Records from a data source
● ● ● ●

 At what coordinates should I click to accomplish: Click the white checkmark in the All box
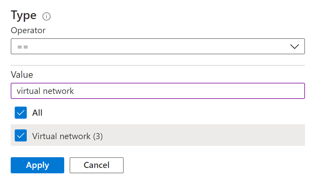pos(21,113)
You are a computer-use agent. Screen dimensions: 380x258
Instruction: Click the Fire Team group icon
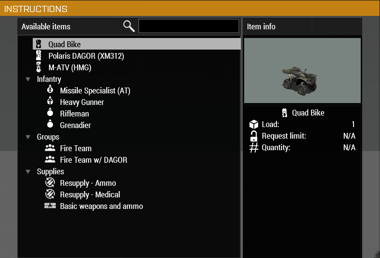pos(50,148)
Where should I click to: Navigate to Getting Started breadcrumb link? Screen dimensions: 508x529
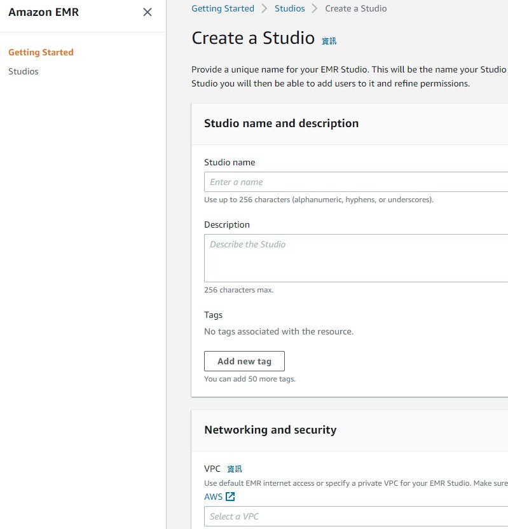tap(223, 8)
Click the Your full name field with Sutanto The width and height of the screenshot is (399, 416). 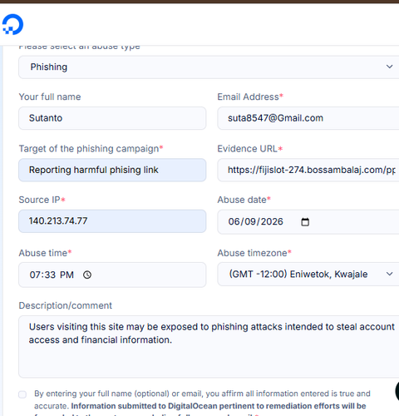112,118
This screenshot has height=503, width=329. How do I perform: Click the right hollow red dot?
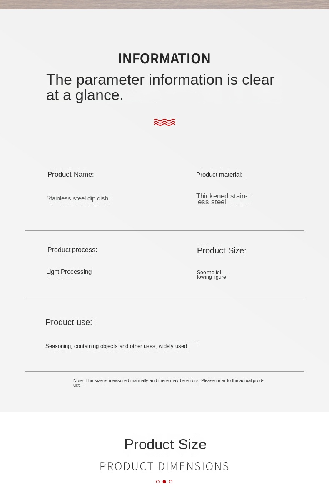tap(171, 482)
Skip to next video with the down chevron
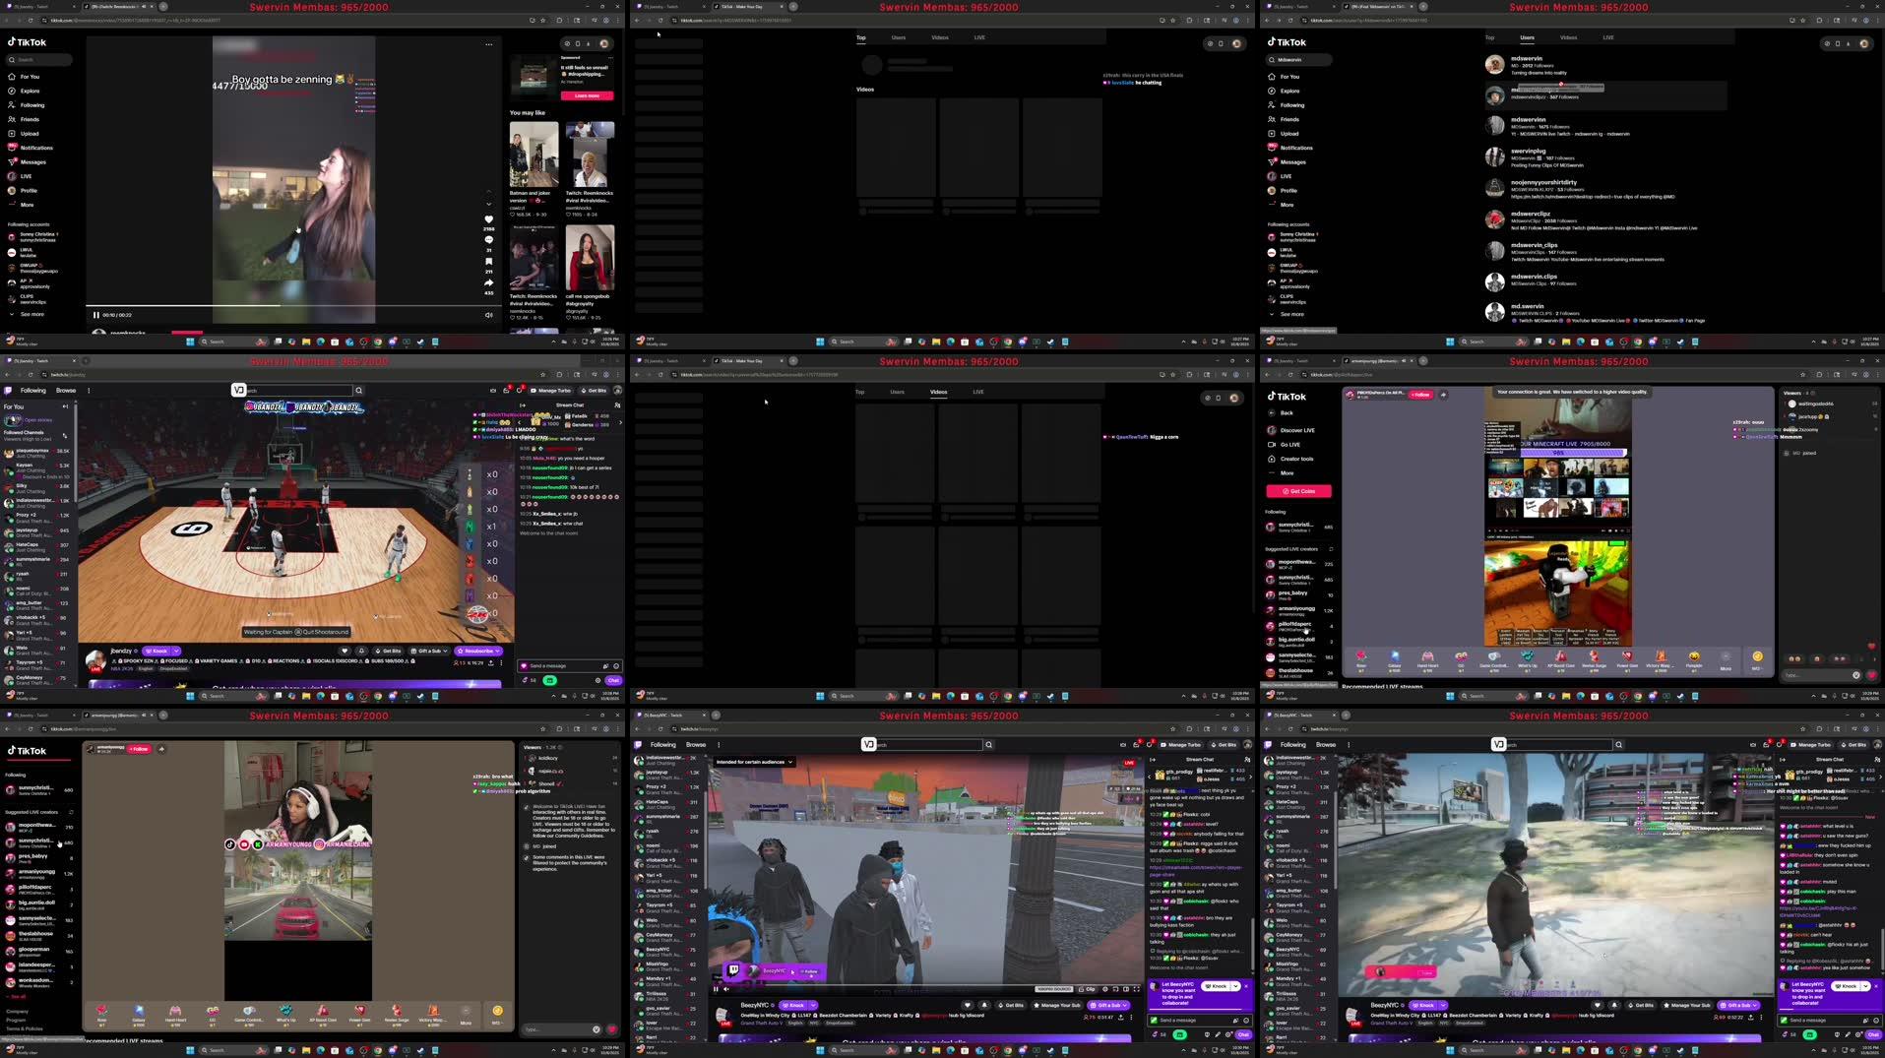Image resolution: width=1885 pixels, height=1058 pixels. pos(488,205)
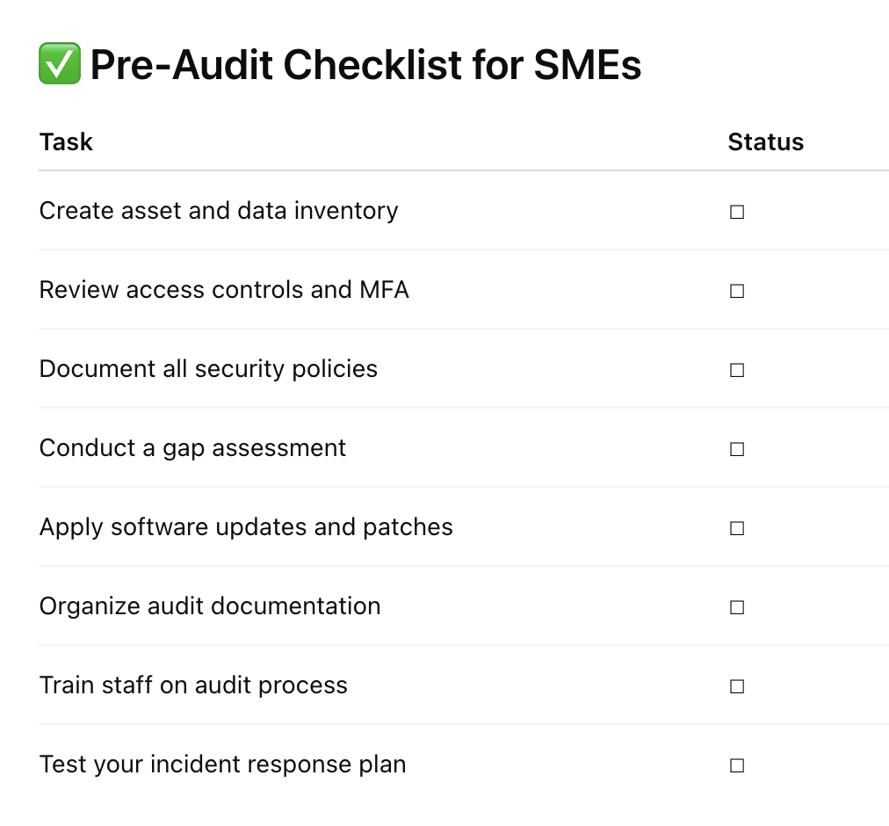889x826 pixels.
Task: Click the 'Review access controls and MFA' text
Action: click(224, 290)
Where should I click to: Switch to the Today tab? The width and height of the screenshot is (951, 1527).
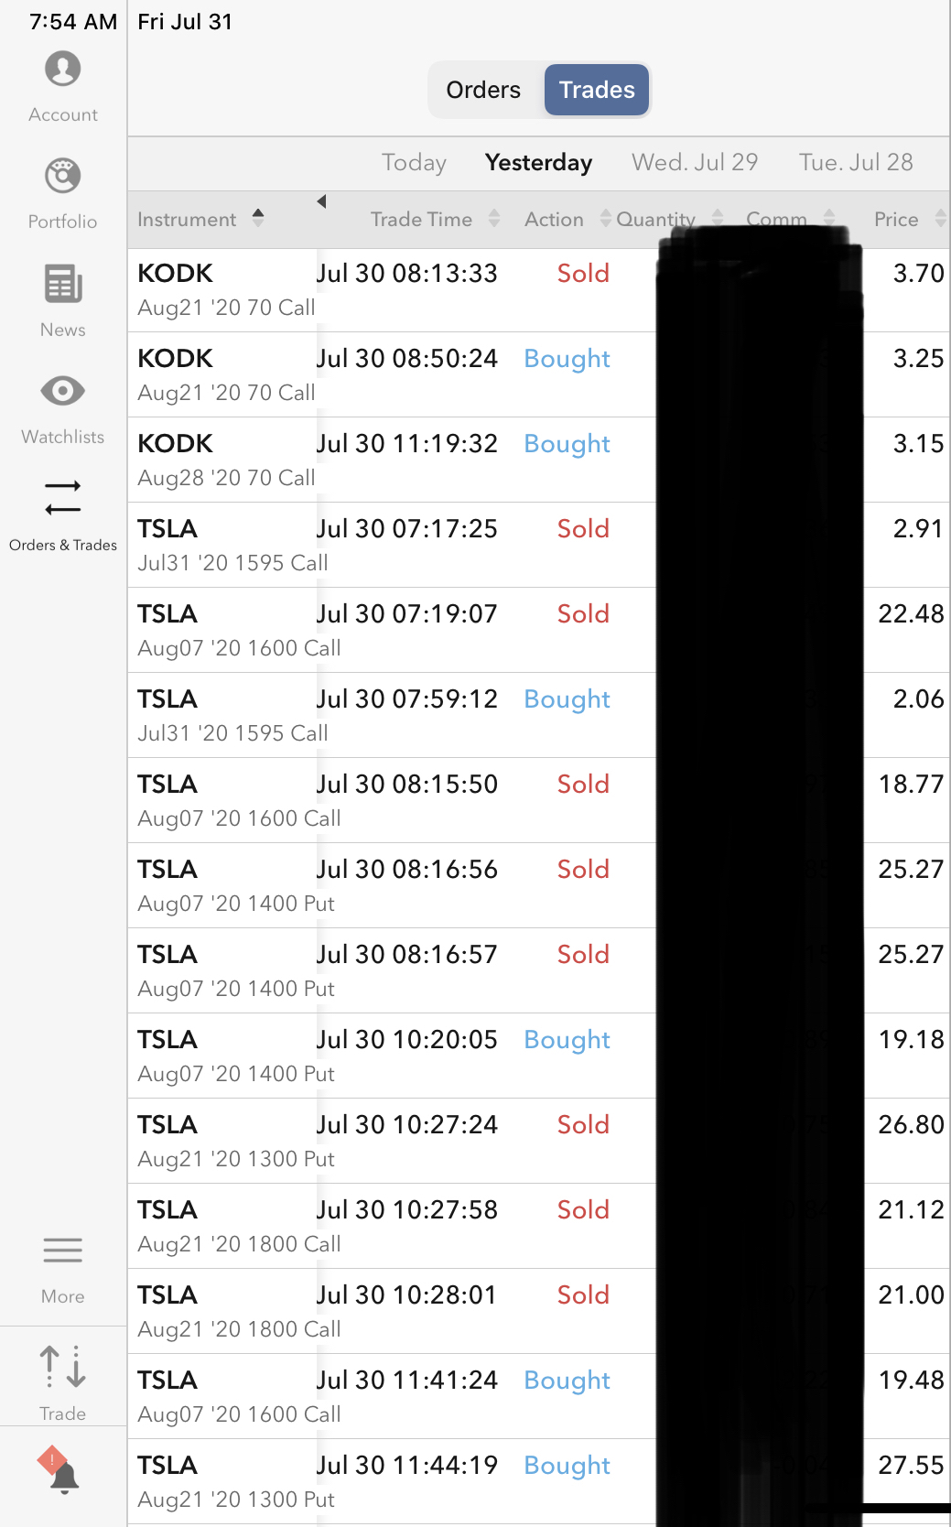point(414,162)
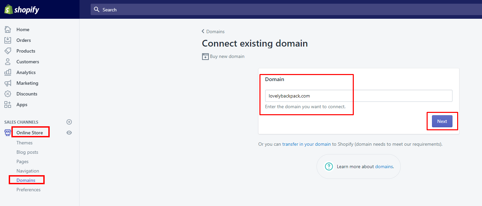Screen dimensions: 482x206
Task: Add sales channel with plus icon
Action: point(69,122)
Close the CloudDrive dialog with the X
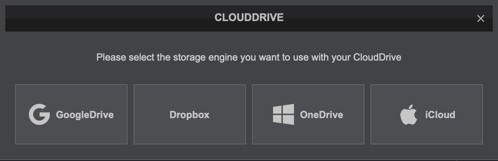The width and height of the screenshot is (498, 161). [x=480, y=18]
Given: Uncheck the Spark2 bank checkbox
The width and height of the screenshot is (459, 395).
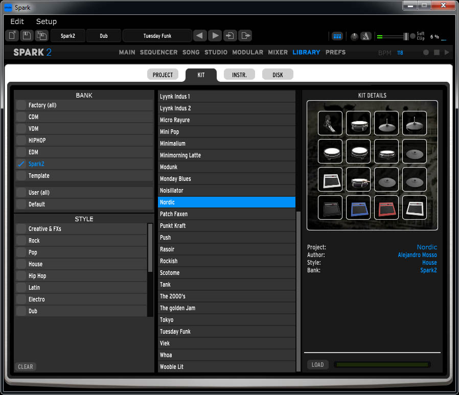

● ● ● ●

Activity ▸ Restate word for word the lines from the one holding "Skip to next video with the down chevron" down through the last line of the records above, and do not include the pictures.

Written answer ▸
Skip to next video with the down chevron
Image resolution: width=1885 pixels, height=1058 pixels. pos(488,205)
889x826 pixels.
Task: Click the 'Review access controls and MFA' text
Action: click(224, 290)
Where should I click to: Switch to the Today tab? The width and height of the screenshot is (951, 1527).
point(414,162)
Screen dimensions: 482x206
Task: Add sales channel with plus icon
Action: point(69,122)
Close the CloudDrive dialog with the X
The width and height of the screenshot is (498, 161). [x=480, y=18]
Given: Uncheck the Spark2 bank checkbox
The width and height of the screenshot is (459, 395).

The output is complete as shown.